Pharmaceutical hurdles to harm reduction

Photo by bobbyramakantThe absence of coherent national and regional policies to support HIV harm reduction programs in Asian countries hit hard by injecting drug use is acute and limits the likelihood of these countries achieving ‘Universal Access’ targets by 2010.

Under these circumstances, it can be incredibly difficult for pharmaceutical companies to procure the raw materials needed for drugs that are classified as narcotics in many countries and manufacture and supplying these drugs to countries with non-supportive policies.

“There are successes and obstacles faced by pharmaceutical companies in introducing, maintaining, servicing or scaling up,”said Dr Naveen Saxena, Chairman of Rusan Pharmaceutical Limited in India, which manufactures drugs for opioid substitution therapies, hepatitis C (HCV) and multi-drug resistant tuberculosis (MDRTB).

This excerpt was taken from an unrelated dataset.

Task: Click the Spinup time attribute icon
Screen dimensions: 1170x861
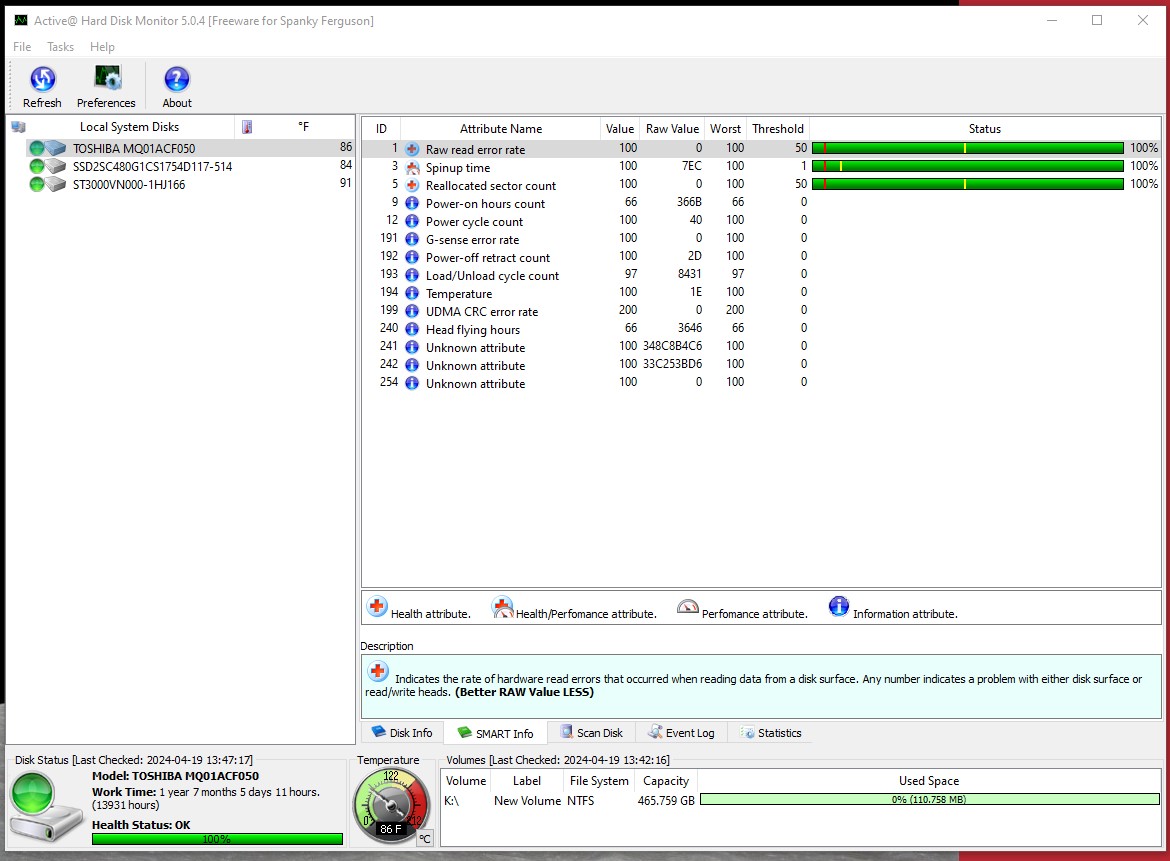Action: (412, 167)
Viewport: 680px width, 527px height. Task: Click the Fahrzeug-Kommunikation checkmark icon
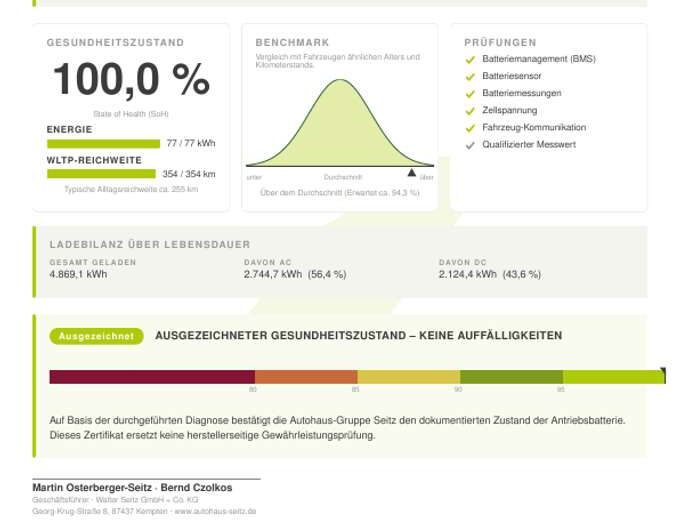point(470,128)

“The biggest impediment once the opioid substitution therapy (OST) or needle syringe exchange program concept has been accepted by the medical and NGO fraternity is the police and home office and the International Narcotics Control Board (INCB),” Dr Saxeena said.

“Since both the essential drugs—methadone and buprenorphine—fall under the narcotic category, the internal ministry exercises such controls and delays in granting the clearances and quotas, which in turn delays the treatment provision by years.”

OST and needle syringe exchange programs are both accepted and promoted by WHO and methadone and buprenorphine are included on the organisation’s list of essential medicines since 2005. Yet in the majority of Asian coutrnies, these medicines remain illegal.

“The internal ministry has the task to cut down the supply of drugs of abuse, catch the drug peddlers,” said Dr Saxena, adding that the ministry should not interfere in well-established treatment protocols for injecting drug users (IDUs).

“The internal ministry should facilitate treatment because it helps in reducing street crimes and costs related to judicial procedures,” said Dr Saxena.

Another grave issue is the intermittent supply of substitution drugs. In Nepal, a methadone program was started but due to supply problems many NGOs and IDUs became reluctant to continue with the process.

In Myanmar, a single supply of methadone was provided by WHO’s India office, which lasted for just three to four months. In India, EU funding for OST programs in five cities dried out and the projects only survived after the government stepped in.

The capacity of civil society groups, particularly community-based organisations comprised of IDUs, needs to be built up to help facilitate the rapid scale-up of harm reduction programs. Drug user involvement in planning and designing such interventions as well as their deployment and evaluation is essential to ensure that such interventions meet the needs to targeted clients.

There are lessons to be learnt from TB drug-supply protocols. Different stakeholders need to sit down with pharmaceutical companies and come up with long-term bulk order systems to supply drugs to a certain region for a pre-agreed price.

Like the European Union, other regions such as South Asia, Southeast Asia, the South Asian Association for Regional Cooperation (SAARC) and or Central Asia, should come up with a regional registration procedure which should be respected by all countries. This would expedite the scale-up of OST programs, according to Dr Saxena.

Fortunately, the UN Regional Task Force on Injecting Drug Use and HIV/AIDS in Asia and the Pacifric has recently published a guide for miproving procurement procedures of such essential medicines in the region (see http://www.unodc.un.or.th/drugsandhiv/publications/2007/Step-by-Step.pdf).

As we inch towards the 2010 ‘Universal Access’ targets, it may be helpful not only to be mindful of the concerns of drug-manufacturers but also to learn from other interventions, such as Directly Observed Treatment Short-course (DOTS), which has successfully supplied TB drugs to more than 10 million people.